Шрифт:
Закладка:
В последнем фильма Балабанова «Я тоже хочу» (2012) (Устраненным фоном звучит музыка Леонида Федорова – лидера рок-группы «АукцЫон», а одну из главных ролей – Музыканта – исполняет один из главных участников той же группы Олег Гаркуша. И мы опять слышим слово – как скоро будет ясно, последнее слово автора – из песни Федорова «Весна»:
Горе выпил до дна,
Завтра будет война,
Отпевая весну
Сын ушёл на войну.
Ночь над нами, как чай,
Чайкой в небе печаль,
Ты не отвечай…
А потом:
Я иду, дышу,
Я иду, дышу,
Я иду, ды…
Конечно, сюжет фильма – путь Бандита, Музыканта, Алкоголика и Проститутки к «Колокольне Счастья» вызывает неизбежную аллюзию на «Сталкера» Андрея Тарковского. А фраза-рефрен фильма «Я тоже хочу счастья» – перекликается с предсмертными словами героя фильма Тарковского «Зеркало» – «Я просто хотел быть счастливым…»
Весной – 18 мая следующего 2013 года – Балабанов уйдет из жизни (за три дня до смерти он допишет сценарий «Мой брат умер»). А в 2014 г. режиссер Юрий Быков снимет фильм «Дурак» (о Дмитрии Никитине, герое-сантехнике, бросившемся спасать людей, не желающих спасаться), посвятив его Алексею Балабанову. И мы опять увидим тот самый длинный проход главного героя. И услышим «Спокойную ночь» Виктора Цоя:
Крыши домов дрожат под тяжестью дней,
Небесный пастух пасет облака.
Город стреляет в ночь дробью огней,
Но ночь сильней, ее власть велика.
Тем, кто ложится спать – спокойного сна. Спокойная ночь.
Тем, кто ложится спать – спокойного сна. Спокойная ночь.
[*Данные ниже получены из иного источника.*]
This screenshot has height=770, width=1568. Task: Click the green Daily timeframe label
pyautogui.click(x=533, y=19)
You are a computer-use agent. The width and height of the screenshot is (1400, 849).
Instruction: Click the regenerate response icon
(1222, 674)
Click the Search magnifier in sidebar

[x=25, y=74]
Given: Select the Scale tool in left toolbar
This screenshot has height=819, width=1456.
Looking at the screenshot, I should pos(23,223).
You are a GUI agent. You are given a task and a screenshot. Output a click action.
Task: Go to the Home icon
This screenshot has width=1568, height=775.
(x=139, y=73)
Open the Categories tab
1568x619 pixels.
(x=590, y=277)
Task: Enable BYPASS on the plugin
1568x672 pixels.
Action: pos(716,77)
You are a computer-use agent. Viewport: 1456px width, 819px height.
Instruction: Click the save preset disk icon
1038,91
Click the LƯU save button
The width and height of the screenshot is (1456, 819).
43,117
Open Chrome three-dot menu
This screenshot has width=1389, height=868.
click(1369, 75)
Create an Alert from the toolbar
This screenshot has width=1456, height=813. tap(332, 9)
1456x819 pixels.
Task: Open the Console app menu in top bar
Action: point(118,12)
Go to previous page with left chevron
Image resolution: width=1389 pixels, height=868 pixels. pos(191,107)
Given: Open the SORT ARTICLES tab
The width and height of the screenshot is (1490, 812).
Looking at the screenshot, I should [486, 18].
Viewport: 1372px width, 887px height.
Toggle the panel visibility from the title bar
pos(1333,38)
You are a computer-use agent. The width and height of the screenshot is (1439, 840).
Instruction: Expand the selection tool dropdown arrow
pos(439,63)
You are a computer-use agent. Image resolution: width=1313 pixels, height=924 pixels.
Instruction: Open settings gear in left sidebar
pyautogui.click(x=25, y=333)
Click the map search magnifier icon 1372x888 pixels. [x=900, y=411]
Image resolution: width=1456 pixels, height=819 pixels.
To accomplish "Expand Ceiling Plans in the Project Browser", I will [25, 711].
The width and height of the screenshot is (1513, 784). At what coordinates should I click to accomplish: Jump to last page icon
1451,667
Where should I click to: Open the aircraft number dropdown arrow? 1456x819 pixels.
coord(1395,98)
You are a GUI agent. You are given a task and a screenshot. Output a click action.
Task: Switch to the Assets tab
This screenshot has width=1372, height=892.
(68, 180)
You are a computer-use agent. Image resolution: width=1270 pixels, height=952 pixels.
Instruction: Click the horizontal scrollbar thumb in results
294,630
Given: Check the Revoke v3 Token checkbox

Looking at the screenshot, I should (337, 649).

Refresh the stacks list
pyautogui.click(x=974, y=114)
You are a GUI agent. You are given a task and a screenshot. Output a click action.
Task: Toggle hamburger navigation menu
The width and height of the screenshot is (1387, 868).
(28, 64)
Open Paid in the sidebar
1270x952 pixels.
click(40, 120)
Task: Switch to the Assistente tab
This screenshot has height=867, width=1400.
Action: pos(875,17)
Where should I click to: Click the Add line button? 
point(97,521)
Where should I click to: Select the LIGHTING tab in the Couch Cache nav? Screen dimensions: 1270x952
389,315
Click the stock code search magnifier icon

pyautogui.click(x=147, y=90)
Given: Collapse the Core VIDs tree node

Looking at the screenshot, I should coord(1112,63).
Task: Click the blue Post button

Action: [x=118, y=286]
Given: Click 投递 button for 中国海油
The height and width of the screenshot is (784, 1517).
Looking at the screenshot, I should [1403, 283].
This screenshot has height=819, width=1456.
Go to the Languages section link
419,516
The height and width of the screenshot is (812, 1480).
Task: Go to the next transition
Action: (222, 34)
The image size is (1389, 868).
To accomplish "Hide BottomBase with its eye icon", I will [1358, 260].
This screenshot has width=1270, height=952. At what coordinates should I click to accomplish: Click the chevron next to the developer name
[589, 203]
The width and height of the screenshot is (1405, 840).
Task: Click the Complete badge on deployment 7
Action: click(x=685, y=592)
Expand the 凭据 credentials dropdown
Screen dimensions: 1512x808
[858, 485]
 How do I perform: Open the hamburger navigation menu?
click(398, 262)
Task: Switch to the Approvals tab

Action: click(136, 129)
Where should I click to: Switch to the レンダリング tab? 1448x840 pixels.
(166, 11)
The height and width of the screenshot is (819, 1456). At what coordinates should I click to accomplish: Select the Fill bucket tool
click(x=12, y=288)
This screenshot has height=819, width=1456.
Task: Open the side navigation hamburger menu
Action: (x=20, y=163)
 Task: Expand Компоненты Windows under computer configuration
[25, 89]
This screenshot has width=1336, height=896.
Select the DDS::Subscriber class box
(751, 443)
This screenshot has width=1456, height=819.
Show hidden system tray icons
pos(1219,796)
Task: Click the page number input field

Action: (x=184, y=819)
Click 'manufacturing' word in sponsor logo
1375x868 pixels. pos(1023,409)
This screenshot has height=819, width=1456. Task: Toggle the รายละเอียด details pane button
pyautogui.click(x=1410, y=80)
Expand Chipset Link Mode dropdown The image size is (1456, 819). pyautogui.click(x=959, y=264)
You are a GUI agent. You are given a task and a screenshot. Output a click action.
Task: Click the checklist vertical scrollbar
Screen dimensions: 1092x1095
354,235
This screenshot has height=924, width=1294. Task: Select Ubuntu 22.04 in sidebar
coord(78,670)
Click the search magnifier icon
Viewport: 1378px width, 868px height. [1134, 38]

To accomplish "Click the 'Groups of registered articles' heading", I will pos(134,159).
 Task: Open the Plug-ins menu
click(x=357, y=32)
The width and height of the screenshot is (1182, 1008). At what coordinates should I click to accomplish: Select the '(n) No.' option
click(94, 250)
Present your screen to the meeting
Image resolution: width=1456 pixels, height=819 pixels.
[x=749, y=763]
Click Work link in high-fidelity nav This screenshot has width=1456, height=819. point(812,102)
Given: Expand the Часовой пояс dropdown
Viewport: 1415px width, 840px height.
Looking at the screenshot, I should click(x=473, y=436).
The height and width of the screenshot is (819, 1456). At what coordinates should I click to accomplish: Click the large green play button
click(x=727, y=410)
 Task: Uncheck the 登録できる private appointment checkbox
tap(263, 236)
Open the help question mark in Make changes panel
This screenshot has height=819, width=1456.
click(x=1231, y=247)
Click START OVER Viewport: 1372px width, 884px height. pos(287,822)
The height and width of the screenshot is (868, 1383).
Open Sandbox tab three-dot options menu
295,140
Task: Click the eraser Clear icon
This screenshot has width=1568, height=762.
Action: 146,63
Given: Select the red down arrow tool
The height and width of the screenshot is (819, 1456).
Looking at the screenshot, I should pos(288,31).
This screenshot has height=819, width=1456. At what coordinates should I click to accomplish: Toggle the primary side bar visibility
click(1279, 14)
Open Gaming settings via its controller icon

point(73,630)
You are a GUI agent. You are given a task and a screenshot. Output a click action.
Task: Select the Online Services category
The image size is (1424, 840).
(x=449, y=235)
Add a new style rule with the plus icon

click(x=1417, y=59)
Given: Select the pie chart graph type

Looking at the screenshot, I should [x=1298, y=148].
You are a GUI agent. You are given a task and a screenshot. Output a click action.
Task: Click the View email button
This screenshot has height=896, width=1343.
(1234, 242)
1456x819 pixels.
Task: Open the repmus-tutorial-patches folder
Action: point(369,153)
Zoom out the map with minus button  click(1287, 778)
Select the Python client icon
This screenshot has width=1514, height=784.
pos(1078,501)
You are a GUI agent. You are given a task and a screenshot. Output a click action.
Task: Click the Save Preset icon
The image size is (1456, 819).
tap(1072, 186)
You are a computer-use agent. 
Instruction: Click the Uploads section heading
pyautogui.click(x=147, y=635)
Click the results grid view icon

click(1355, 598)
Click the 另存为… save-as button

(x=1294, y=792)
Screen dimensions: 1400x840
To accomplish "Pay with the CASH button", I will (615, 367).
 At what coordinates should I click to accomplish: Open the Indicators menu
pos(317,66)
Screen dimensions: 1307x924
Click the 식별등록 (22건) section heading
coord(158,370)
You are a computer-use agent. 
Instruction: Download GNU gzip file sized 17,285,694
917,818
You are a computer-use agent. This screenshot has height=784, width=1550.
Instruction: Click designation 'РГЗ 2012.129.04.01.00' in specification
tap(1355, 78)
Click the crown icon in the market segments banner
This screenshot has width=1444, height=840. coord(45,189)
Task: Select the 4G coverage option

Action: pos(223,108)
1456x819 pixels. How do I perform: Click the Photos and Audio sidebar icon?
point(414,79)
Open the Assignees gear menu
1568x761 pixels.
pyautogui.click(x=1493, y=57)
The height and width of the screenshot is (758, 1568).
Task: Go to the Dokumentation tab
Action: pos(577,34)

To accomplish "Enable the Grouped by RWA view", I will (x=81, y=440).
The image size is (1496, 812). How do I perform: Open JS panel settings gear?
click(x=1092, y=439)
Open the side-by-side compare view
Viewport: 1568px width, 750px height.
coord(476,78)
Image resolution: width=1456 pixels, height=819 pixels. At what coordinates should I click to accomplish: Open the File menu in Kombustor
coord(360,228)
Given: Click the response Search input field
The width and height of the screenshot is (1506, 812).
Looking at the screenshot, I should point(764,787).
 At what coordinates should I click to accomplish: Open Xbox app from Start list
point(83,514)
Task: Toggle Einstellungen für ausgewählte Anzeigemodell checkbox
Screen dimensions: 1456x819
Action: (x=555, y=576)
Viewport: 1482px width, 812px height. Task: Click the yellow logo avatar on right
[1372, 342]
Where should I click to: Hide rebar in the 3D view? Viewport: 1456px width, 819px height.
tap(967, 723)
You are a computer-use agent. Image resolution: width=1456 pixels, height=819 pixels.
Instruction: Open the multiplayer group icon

Герой фильма Быкова в последнем кадре умирает в той же позе человеческого зародыша, в которой «умер» Балабанов в роли Кинорежиссера в своем последнем фильме. Конечно, музыка Цоя здесь – такой же оммаж ушедшему мастеру.
Особое место в остраняющем звуковом решении фильмов занимает музыкальный минимализм. Ставший популярным способом закадрового оформления кинофильмов не только авторского, но и жанрового кинематографа (в основном психологических драм), музыкальный минимализм выявил ряд своих привлекательных сторон для кинематографистов, в числе которых – внутренняя, интуитивно ощущаемая зрителем «интересность» при внешней простоте формы, а также транскультурная составляющая, позволяющая решать эстетические задачи самого разного свойства. Для понимания причин популярности этого направления стоит более подробно проанализировать природу этого явления.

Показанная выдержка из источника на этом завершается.